Energy stocks along with oil prices fell after US Energy Information Administration report showed the largest weekly build in oil inventories since 2001. Brent crude declined 4.5 per cent and US crude dropped 5.6 per cent.
"The report is very bearish with the large crude oil inventory build and the somewhat surprising rise in petrol inventories," John Kilduff, partner at Again Capita in New York, told Reuters.
Earlier in the day, Royal Dutch Shell's US$70 billion deal to buy BG Group had lifted energy stocks. Shares of BG closed 26.7 per cent higher.

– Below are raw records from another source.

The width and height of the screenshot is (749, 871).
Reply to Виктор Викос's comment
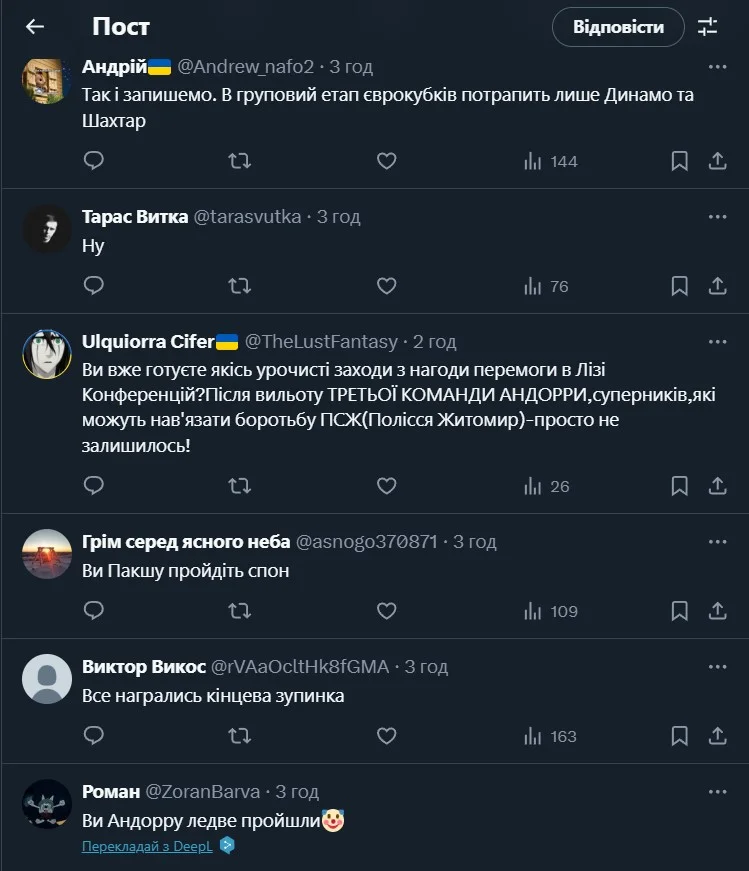pos(93,736)
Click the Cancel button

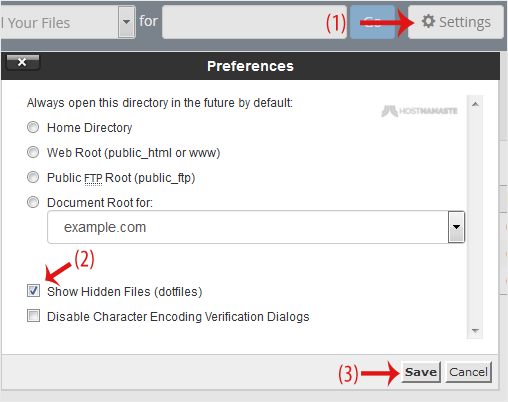click(468, 372)
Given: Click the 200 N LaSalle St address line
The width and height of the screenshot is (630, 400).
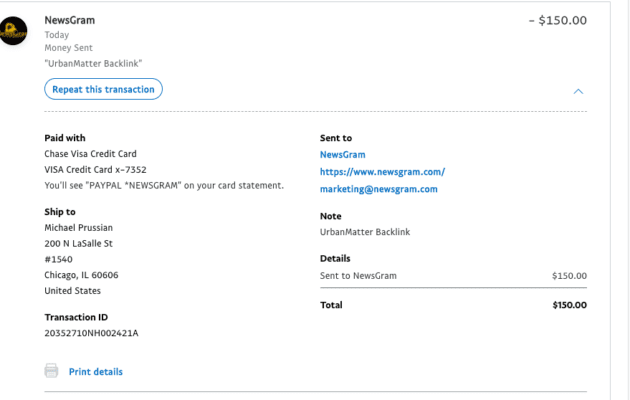Looking at the screenshot, I should [78, 243].
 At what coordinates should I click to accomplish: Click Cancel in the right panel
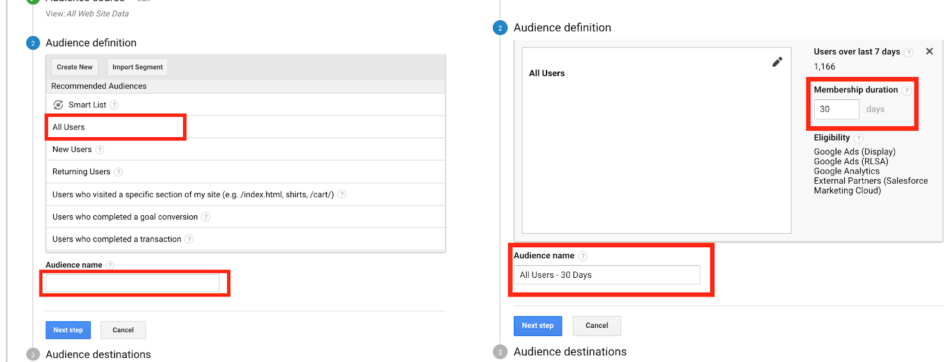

"The deal will put pressure on oil majors to act," Aneek Haq, head of oil research at Exane BNP Paribas in London told Bloomberg. "Shell has been opportunistic, Exxon may well feel the need to follow."
In Europe, the Stoxx 600 Index finished the session with a gain of almost 0.1 per cent from the previous close. Closing at 404.66, the index touched a record 405.78 earlier in the day.
France's CAC 40 Index slipped 0.3 per cent, while the UK's FTSE 100 Index fell 0.4 per cent, and Germany's DAX shed 0.7 per cent.